Start of Record extracts

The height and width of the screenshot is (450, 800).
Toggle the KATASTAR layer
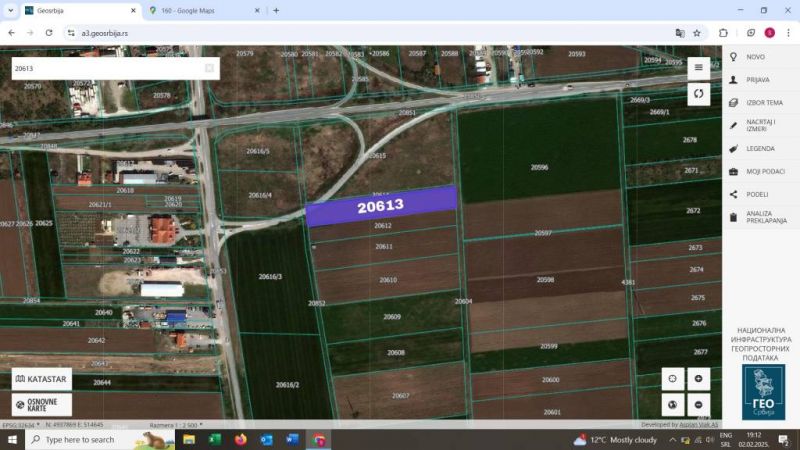tap(41, 380)
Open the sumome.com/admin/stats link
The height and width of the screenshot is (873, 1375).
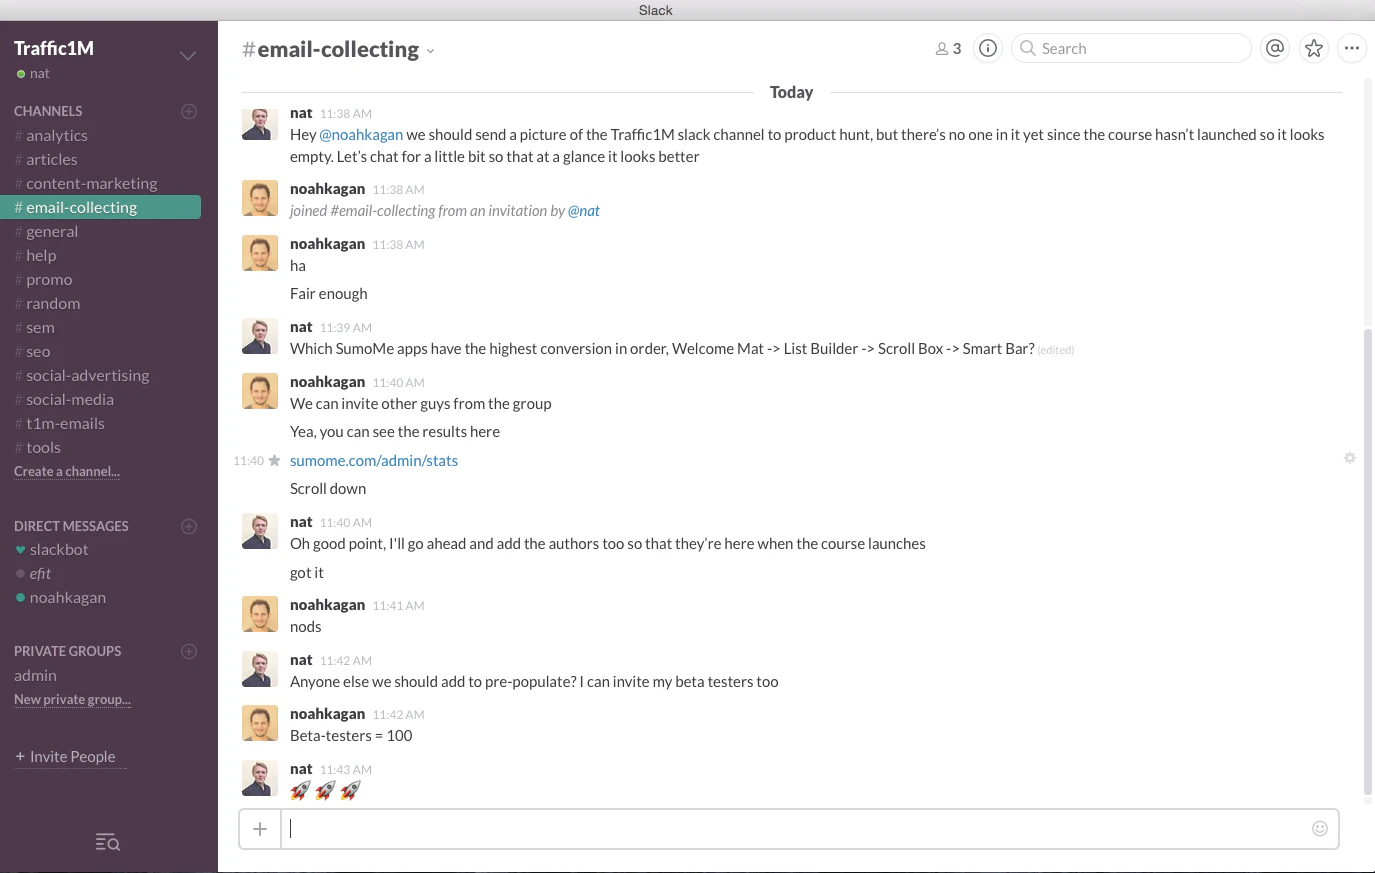374,460
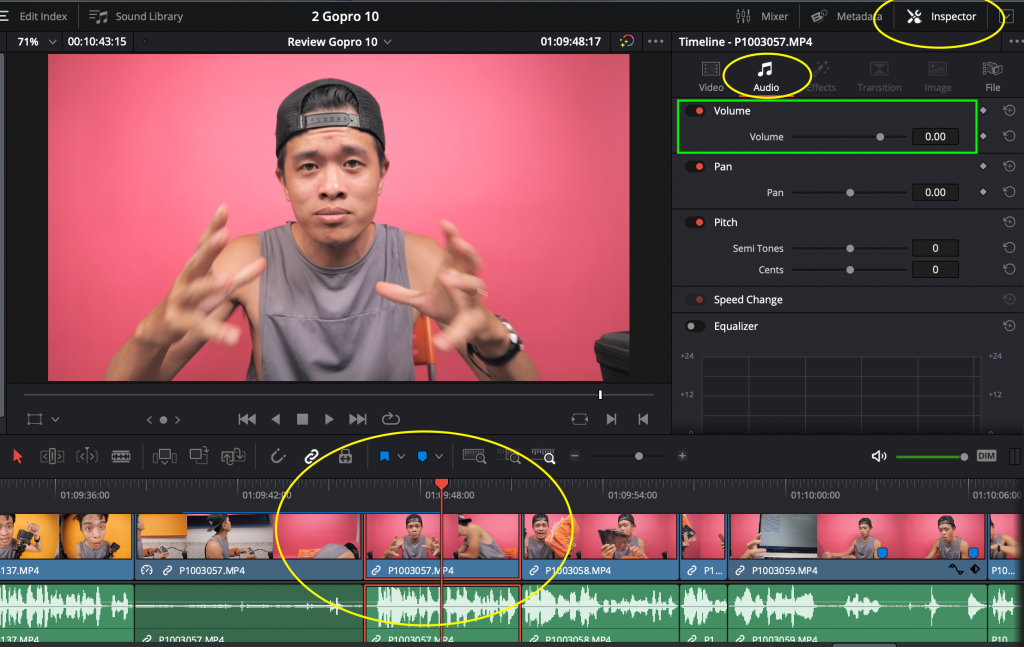Open the File inspector tab
Image resolution: width=1024 pixels, height=647 pixels.
coord(992,76)
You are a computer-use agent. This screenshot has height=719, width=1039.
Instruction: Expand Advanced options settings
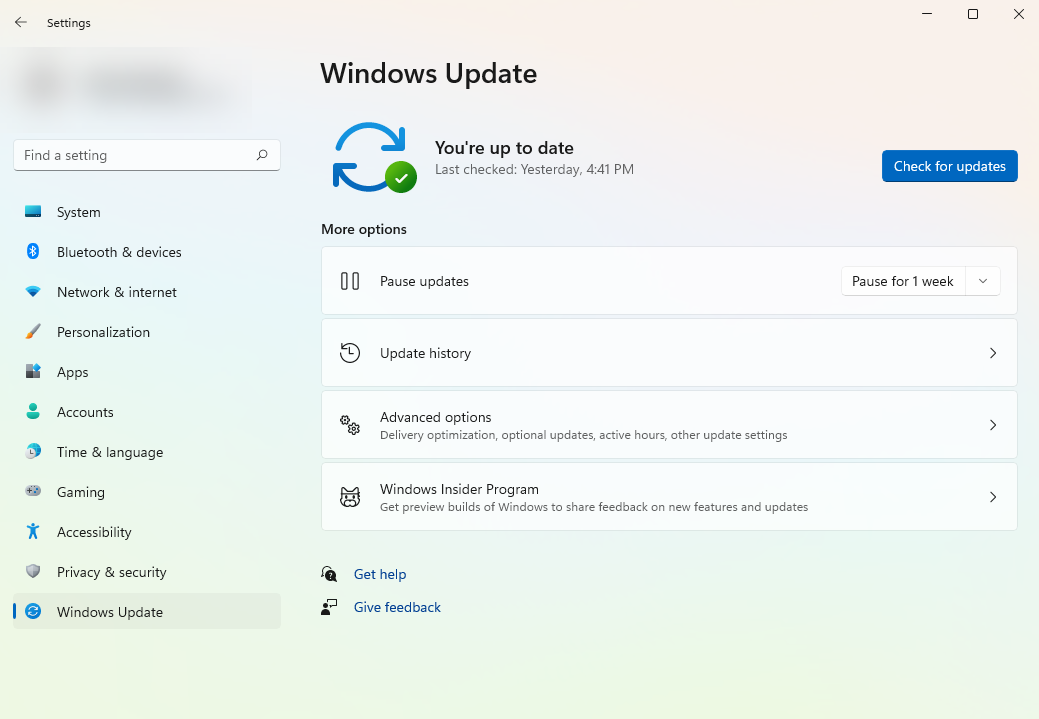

End of Record extracts

Task statement - The records above need retyping in full. Omit the pictures, and change nothing else.

Exercise solution -
The height and width of the screenshot is (450, 800).
Toggle the KATASTAR layer
tap(41, 380)
Open the sumome.com/admin/stats link
The height and width of the screenshot is (873, 1375).
374,460
Open the File inspector tab
Image resolution: width=1024 pixels, height=647 pixels.
coord(992,76)
You are a computer-use agent. This screenshot has height=719, width=1039.
Instruction: Expand Advanced options settings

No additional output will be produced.